Cet exemple et ceux que nous avons vus la semaine dernière montrent combien ce qui paraît évident à « l’adulte qui sait » peut laisser perplexes les apprenants en recherche de logique :
- Pourquoi doit-on écrire « le tabac » avec un « c » terminal, alors que les mots de la même famille, éventuellement connus de enfants, sont tabatière et tabagie ? À noter que ce terme est accessible aux élèves de fin de cinquième année primaire avec 84% de réussite. Ilprovient de l’espagnol tabacco, qui lui-même vient du haïtien tsibatl.
- Pourquoi l’adverbe « trop » prend-il un « p » terminal ? Y a-t-il un autre mot qui aiderait à trouver cette lettre muette ? Ce terme provient du francique thorp lui-même issu du germanique thurpan qui signifiait « village »… Les élèves ne savent l’écrire qu’en fin de troisième année (CE2).

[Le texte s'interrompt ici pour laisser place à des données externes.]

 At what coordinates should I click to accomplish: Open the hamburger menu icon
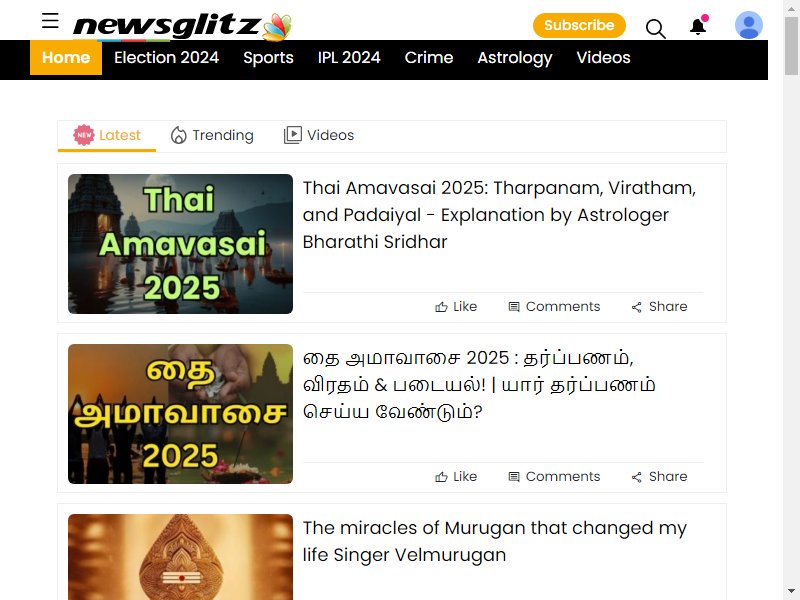50,20

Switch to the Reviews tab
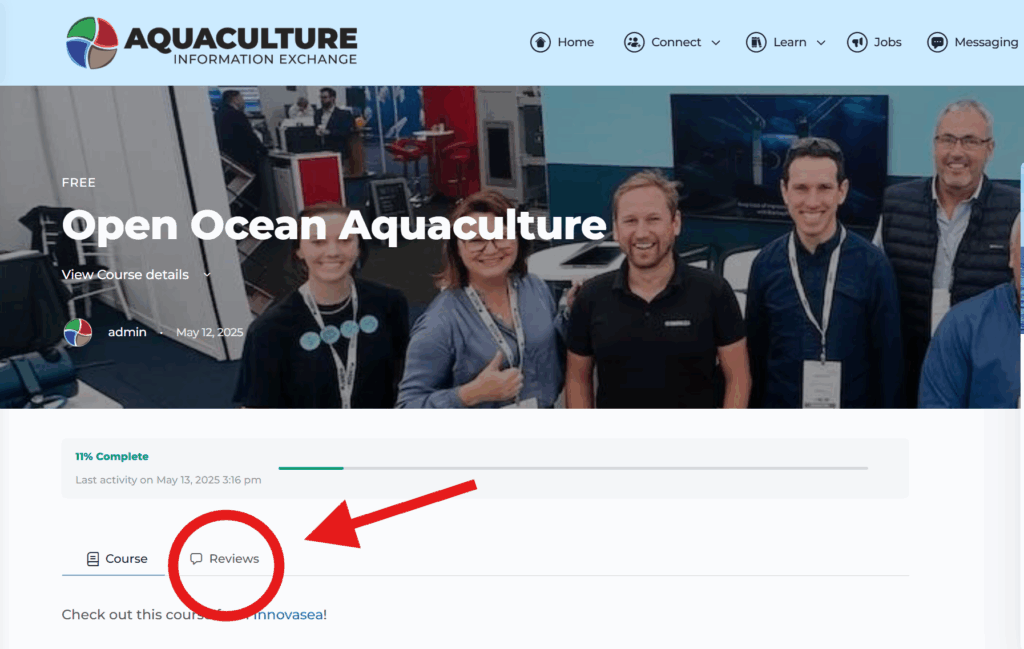pos(224,559)
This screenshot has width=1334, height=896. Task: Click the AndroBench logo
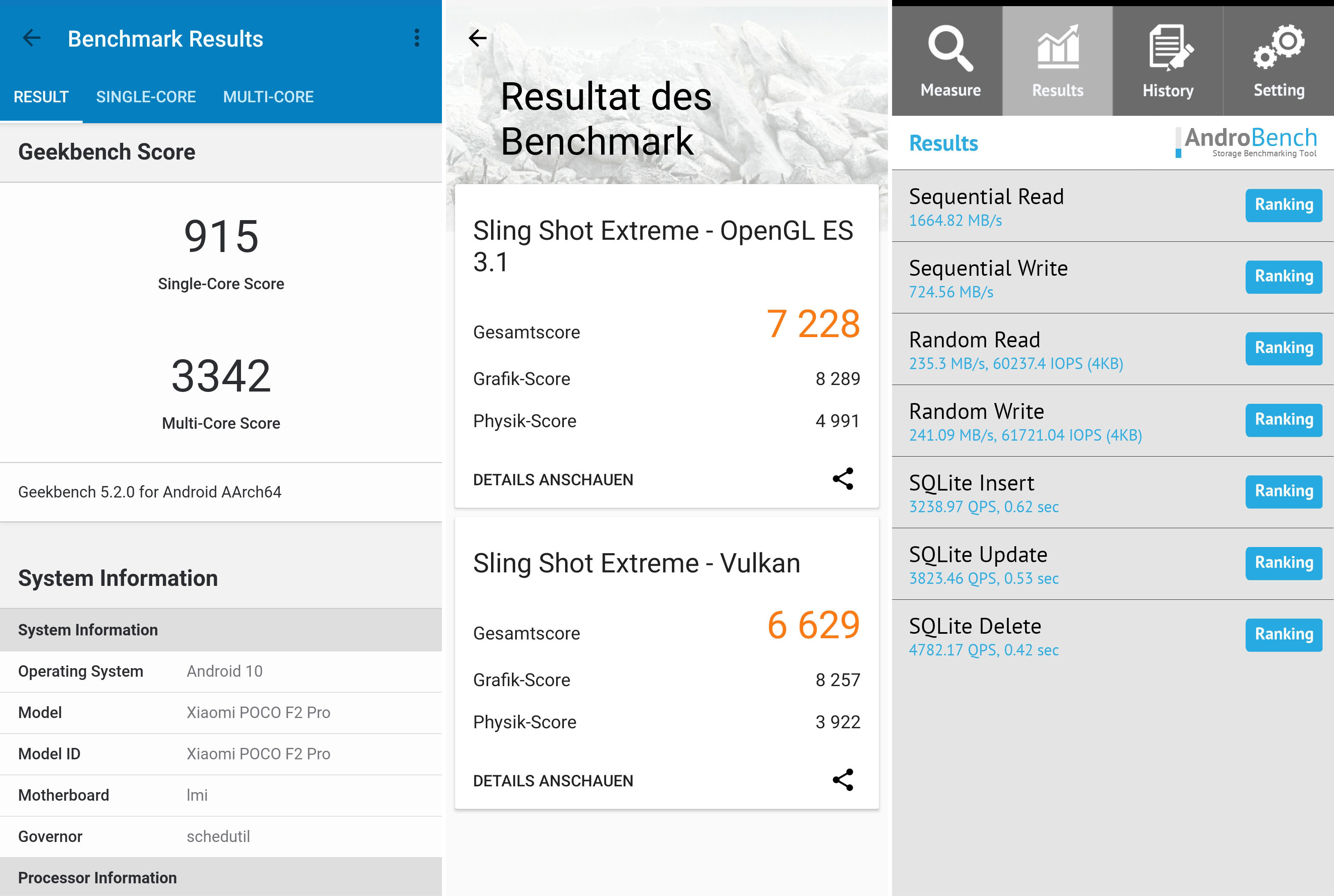coord(1248,142)
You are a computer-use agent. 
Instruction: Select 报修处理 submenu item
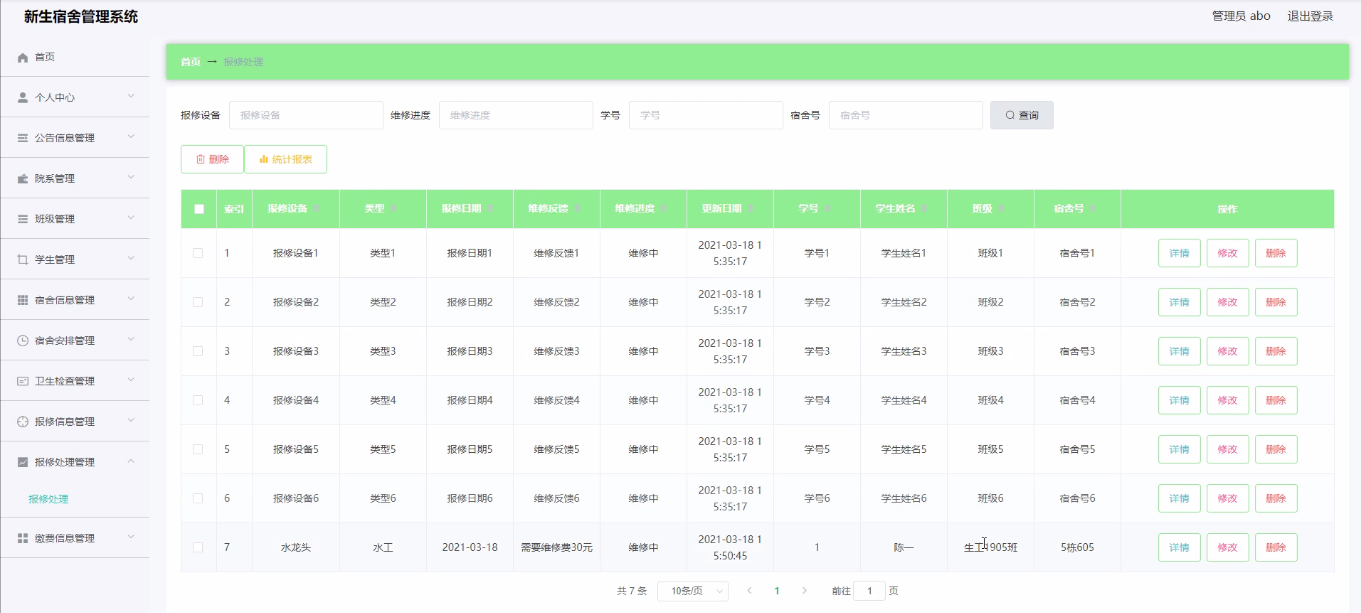(48, 499)
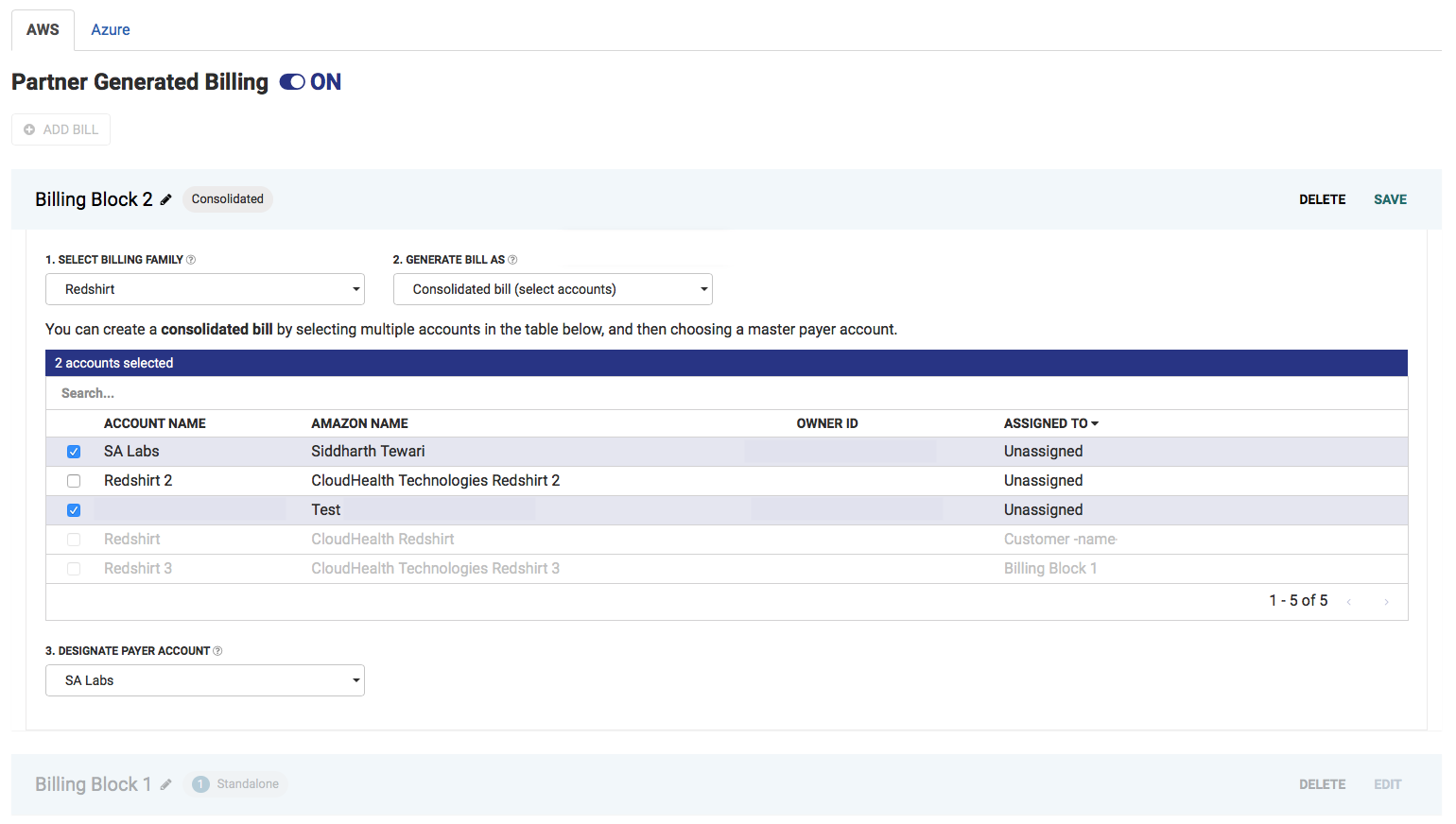Click the previous-page chevron in the accounts table

[1348, 601]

- Quel terme les apprentis scripteurs peuvent-ils évoquer pour savoir qu’il convient de mettre un « s », à la fin du substantif « un débris » qui est cependant du singulier ? Si l’on avait gardé l’étymologie première, il aurait été moins malaisé de comprendre cette graphie, mais le verbe de l’ancien français debriser (du latin tardif brisare : fouler le raisin) n’appartient plus au français standard et c’est sans nul doute l’explication du faible score obtenu à l’écriture de ce terme en fin de cinquième année qui est de 49% de réussite. (Rappelons pour mémoire qu’un terme peut être considéré comme appartenant à la compétence des élèves quand il est réussi par au moins 75% des graphieurs du même âge).
- Pour ce qui concerne le terme « un nerf », l’étymologie (du latin nervus), tout comme les « mots de la même famille » (nerveux ? énervé ?), inciteraient à transcrire éventuellement un ‘v’ terminal. Cependant, comme pour « un cerf, un serf » (mais pas « fer » !), ce substantif demande un « f » que rien ne laisse présager, que rien ne peut aider à deviner ; (49% de réussite en fin de 5A). La phonologie du français nous apprend que les deux phonèmes [f] et [v] ne se distinguent que par la vibration ou la non vibrations des cordes vocales, ce qui les rend très proches à l’oral, mais pas à l’écrit !
- « Pointer du doigt » peut se montrer aussi menaçant que « montrer le poing » ? Les rapprochements sémantiques entre « pointer » et « poing » entraînent une erreur de graphie sur le substantif « un poing » que les enfants écrivent «un point ». « Cette erreur » également compréhensible parce que les apprenant.es ont déjà rencontré ce terme avec cette orthographe ! Les scores sont très significatifs puisque les enfants ne réussissent la graphie (de la première à la cinquième année) qu’à : 0%, 0%, 13%, 24%, 59%.
- Pour prendre d’autres exemples, il s’avère qu’un certain nombre de ces termes, dictés aux élèves dans le cadre de la recherche-action, qui a permis les résultats répertoriés dans ÉOLE, sont des exemples que les adultes croient écrire « comme ils se prononcent ». Ces élèves ont cependant obtenu des scores qui ne permettent pas de les considérer comme appartenant à la compétence des enfants de fin de primaire (5A) :
- « un divan » (30%, 16%, 30%, 38%, 39%) ;
- « le lin » (52%, 26%, 40%, 26%, 54%) ;
- « un logo » (32%, 56%, 50%, 56%, 51%) ;
- « un mari » (29%, 56%, 69%, 75%, 79%) ;
- « polir » (41%, 45%, 38%, 43%, 44%)…
- Comment imaginer que les enfants puissent décomposer « longtemps » en « un long temps » alors qu’ils l’utilisent et l’entendent utiliser par les adultes en un seul et même « mot oral » ? Les résultats obtenus par les enfants de l’école élémentaire sont très significatifs puisqu’ils atteignent (toujours de la première à la cinquième année) : 0%, 0%, 62%, 56% et 57%.
Ce dernier exemple est également interrogeant parce qu’il fait partie de ce que les textes qui régissent l’enseignement de la langue française appellent « les mots invariables ».
La pédagogie, l’apprentissage (donc l’enseignement) de l’orthographe lexicale ne vont pas « de soi ». La recherche a clairement démontré que le cerveau ne peut enregistrer n’importe quelle donnée à n’importe quel âge (voir tous les travaux concernant ce sujet, aussi bien en neurologie qu’en didactique de la langue). C’est pourquoi il est recommandé de se référer aux échelles d’orthographe lexicale résultant de recherches reconnues.